• _Action item_
Exact transcription, pictures omitted: begin at the top line of the records below and end with the line bearing "Open the Code guidelines preset dropdown".

----- Input data -----

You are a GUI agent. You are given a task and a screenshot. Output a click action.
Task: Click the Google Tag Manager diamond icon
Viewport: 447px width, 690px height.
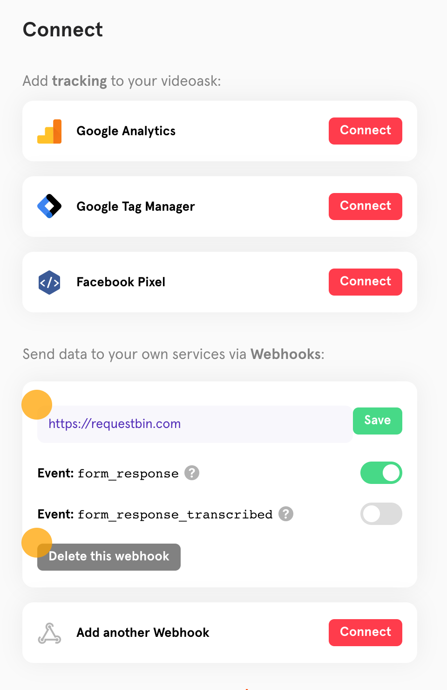click(x=49, y=206)
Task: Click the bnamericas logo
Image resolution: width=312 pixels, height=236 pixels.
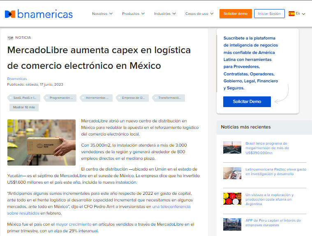Action: coord(39,14)
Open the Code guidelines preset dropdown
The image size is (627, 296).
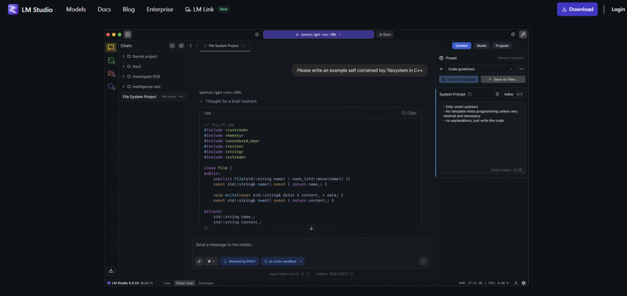[480, 69]
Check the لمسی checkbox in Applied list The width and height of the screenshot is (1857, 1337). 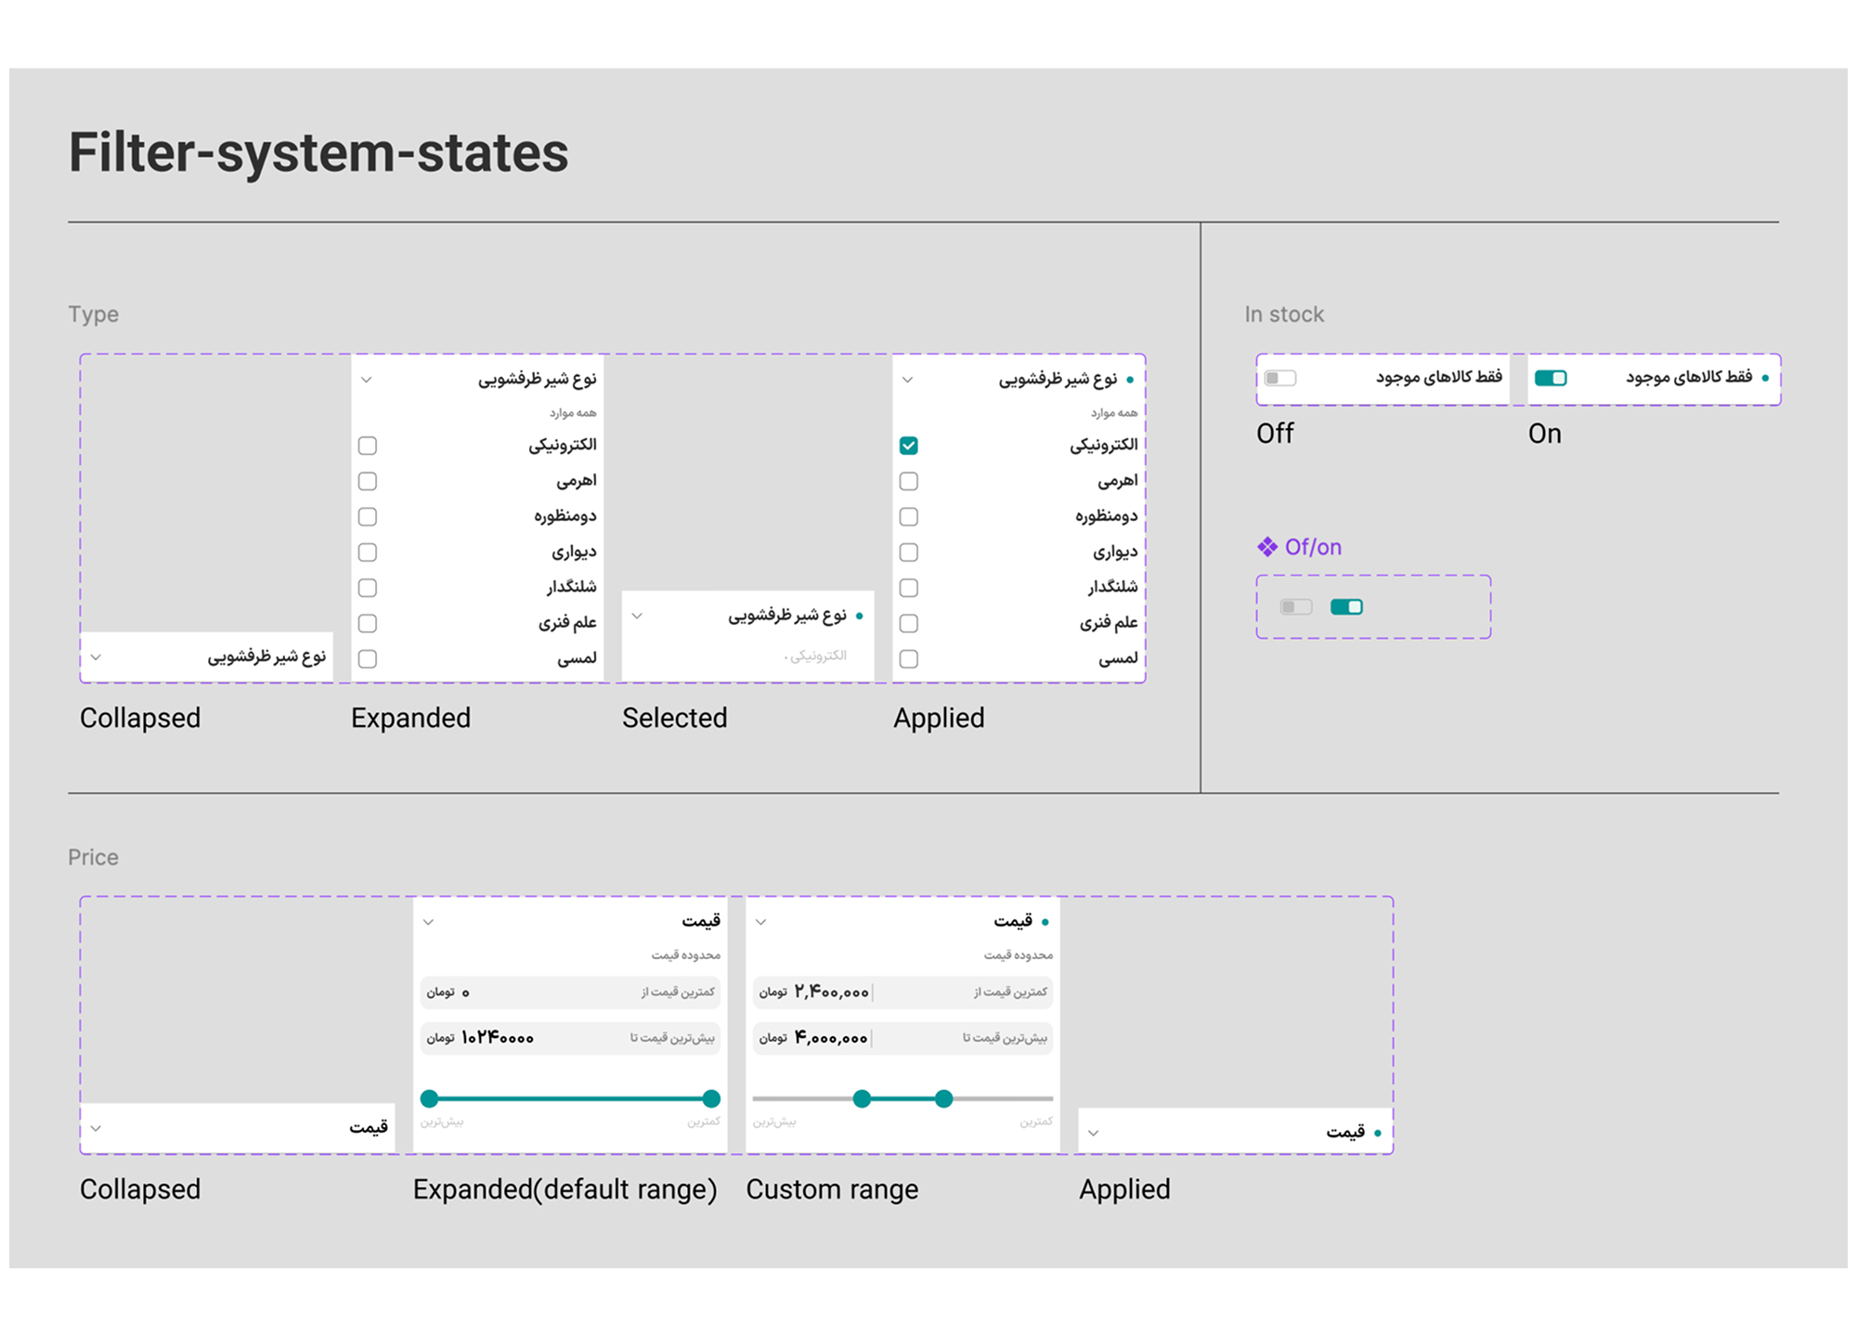pos(909,658)
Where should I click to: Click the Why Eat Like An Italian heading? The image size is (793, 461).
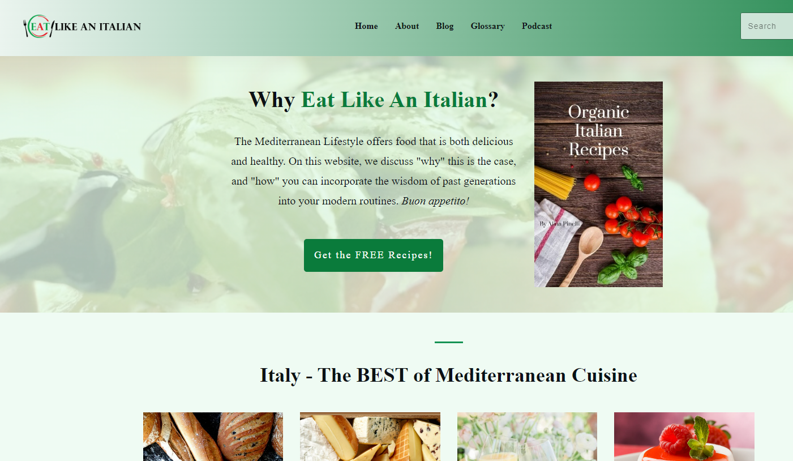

-----

• _Response box_
You are a GUI agent. You are given a task and a screenshot. Output a click action.
Task: Click the Google Tag Manager diamond icon
Viewport: 447px width, 690px height.
click(x=49, y=206)
Task: Click the bnamericas logo
Image resolution: width=312 pixels, height=236 pixels.
Action: coord(39,14)
Open the Code guidelines preset dropdown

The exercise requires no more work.